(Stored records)
# # # # # # #

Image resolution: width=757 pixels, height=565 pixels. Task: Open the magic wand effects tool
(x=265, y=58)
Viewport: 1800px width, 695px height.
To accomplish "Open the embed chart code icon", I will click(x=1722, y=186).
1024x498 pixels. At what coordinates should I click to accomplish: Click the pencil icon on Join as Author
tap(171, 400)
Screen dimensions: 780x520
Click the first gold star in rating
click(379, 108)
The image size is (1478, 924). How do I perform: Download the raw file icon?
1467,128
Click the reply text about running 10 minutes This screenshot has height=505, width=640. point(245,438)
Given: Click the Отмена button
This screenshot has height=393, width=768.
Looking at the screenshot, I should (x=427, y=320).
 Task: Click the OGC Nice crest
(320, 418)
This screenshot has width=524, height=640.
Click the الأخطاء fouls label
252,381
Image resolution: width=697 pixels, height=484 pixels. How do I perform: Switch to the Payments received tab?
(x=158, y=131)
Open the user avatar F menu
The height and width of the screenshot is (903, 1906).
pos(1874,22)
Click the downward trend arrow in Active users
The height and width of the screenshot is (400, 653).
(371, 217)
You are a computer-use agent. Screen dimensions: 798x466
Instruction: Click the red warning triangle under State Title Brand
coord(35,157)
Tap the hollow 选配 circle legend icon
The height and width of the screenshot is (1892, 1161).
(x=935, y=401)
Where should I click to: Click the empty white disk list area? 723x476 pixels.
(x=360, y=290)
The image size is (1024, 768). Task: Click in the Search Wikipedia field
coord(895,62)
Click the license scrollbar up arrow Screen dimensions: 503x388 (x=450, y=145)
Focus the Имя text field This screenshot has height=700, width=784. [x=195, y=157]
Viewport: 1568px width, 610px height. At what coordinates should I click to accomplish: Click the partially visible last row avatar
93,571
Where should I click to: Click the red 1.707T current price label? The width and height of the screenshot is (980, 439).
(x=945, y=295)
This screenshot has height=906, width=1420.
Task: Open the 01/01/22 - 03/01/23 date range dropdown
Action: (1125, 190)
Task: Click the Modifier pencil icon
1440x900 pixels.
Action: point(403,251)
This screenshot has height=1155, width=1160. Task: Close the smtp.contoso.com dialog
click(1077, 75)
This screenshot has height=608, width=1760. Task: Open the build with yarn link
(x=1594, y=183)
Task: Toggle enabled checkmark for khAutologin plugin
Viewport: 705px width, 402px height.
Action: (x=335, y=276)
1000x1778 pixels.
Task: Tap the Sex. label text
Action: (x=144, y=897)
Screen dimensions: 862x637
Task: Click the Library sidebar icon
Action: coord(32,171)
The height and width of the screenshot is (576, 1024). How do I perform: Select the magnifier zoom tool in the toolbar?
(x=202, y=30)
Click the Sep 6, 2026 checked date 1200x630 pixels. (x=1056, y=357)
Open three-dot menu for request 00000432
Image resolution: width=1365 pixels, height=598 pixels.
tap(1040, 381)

# # # # # # #

### EXERCISE REQUIREMENTS
Restating every entry above word for word is the whole task.

### SOLUTION BELOW
Image resolution: width=757 pixels, height=565 pixels. Task: Open the magic wand effects tool
(x=265, y=58)
Viewport: 1800px width, 695px height.
To accomplish "Open the embed chart code icon", I will click(x=1722, y=186).
1024x498 pixels. At what coordinates should I click to accomplish: Click the pencil icon on Join as Author
tap(171, 400)
Screen dimensions: 780x520
Click the first gold star in rating
click(379, 108)
The image size is (1478, 924). How do I perform: Download the raw file icon?
1467,128
Click the reply text about running 10 minutes This screenshot has height=505, width=640. point(245,438)
Given: Click the Отмена button
This screenshot has height=393, width=768.
Looking at the screenshot, I should (x=427, y=320).
 Task: Click the OGC Nice crest
(320, 418)
This screenshot has width=524, height=640.
Click the الأخطاء fouls label
252,381
Image resolution: width=697 pixels, height=484 pixels. How do I perform: Switch to the Payments received tab?
(x=158, y=131)
Open the user avatar F menu
The height and width of the screenshot is (903, 1906).
pos(1874,22)
Click the downward trend arrow in Active users
The height and width of the screenshot is (400, 653).
(371, 217)
You are a computer-use agent. Screen dimensions: 798x466
Instruction: Click the red warning triangle under State Title Brand
coord(35,157)
Tap the hollow 选配 circle legend icon
The height and width of the screenshot is (1892, 1161).
(x=935, y=401)
Where should I click to: Click the empty white disk list area? 723x476 pixels.
(x=360, y=290)
The image size is (1024, 768). Task: Click in the Search Wikipedia field
coord(895,62)
Click the license scrollbar up arrow Screen dimensions: 503x388 (x=450, y=145)
Focus the Имя text field This screenshot has height=700, width=784. [x=195, y=157]
Viewport: 1568px width, 610px height. At what coordinates should I click to accomplish: Click the partially visible last row avatar
93,571
Where should I click to: Click the red 1.707T current price label? The width and height of the screenshot is (980, 439).
(x=945, y=295)
This screenshot has height=906, width=1420.
Task: Open the 01/01/22 - 03/01/23 date range dropdown
Action: (1125, 190)
Task: Click the Modifier pencil icon
1440x900 pixels.
Action: point(403,251)
This screenshot has height=1155, width=1160. Task: Close the smtp.contoso.com dialog
click(1077, 75)
This screenshot has height=608, width=1760. Task: Open the build with yarn link
(x=1594, y=183)
Task: Toggle enabled checkmark for khAutologin plugin
Viewport: 705px width, 402px height.
Action: (x=335, y=276)
1000x1778 pixels.
Task: Tap the Sex. label text
Action: (x=144, y=897)
Screen dimensions: 862x637
Task: Click the Library sidebar icon
Action: coord(32,171)
The height and width of the screenshot is (576, 1024). How do I perform: Select the magnifier zoom tool in the toolbar?
(x=202, y=30)
Click the Sep 6, 2026 checked date 1200x630 pixels. (x=1056, y=357)
Open three-dot menu for request 00000432
Image resolution: width=1365 pixels, height=598 pixels.
tap(1040, 381)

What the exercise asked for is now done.